### Exercise instructions:
Transcribe exactly, and only, the lines from the one containing "At what coordinates should I click to accomplish: Open the Phone" through the end of the material.

### Material provided:

+===+

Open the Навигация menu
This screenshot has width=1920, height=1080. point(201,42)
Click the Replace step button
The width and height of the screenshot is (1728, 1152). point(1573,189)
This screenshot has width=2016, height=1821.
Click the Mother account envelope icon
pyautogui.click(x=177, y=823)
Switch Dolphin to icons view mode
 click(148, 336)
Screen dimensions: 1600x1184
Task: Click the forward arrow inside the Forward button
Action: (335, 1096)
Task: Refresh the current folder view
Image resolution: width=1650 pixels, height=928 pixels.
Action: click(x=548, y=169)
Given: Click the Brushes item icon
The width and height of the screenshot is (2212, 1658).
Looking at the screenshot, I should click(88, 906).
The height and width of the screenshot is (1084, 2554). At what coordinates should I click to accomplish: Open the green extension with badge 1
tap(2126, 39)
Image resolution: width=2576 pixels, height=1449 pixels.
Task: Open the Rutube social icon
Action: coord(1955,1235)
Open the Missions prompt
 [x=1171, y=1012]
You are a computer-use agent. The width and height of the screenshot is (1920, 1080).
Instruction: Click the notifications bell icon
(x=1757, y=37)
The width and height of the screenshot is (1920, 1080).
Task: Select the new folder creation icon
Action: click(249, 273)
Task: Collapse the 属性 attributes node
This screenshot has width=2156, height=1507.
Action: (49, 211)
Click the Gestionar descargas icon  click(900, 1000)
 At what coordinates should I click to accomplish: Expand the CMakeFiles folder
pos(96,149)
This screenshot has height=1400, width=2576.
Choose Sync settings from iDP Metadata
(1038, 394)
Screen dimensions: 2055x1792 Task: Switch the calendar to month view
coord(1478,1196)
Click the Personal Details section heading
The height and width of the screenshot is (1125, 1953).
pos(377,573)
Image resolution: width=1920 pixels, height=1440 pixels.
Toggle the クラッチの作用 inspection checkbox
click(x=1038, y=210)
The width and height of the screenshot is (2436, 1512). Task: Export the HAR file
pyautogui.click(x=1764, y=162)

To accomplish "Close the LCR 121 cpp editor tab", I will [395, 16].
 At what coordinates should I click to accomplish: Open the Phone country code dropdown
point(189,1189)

+===+

### Exercise solution:
 At what coordinates should I click to accomplish: Open the Phone country code dropdown
point(189,1189)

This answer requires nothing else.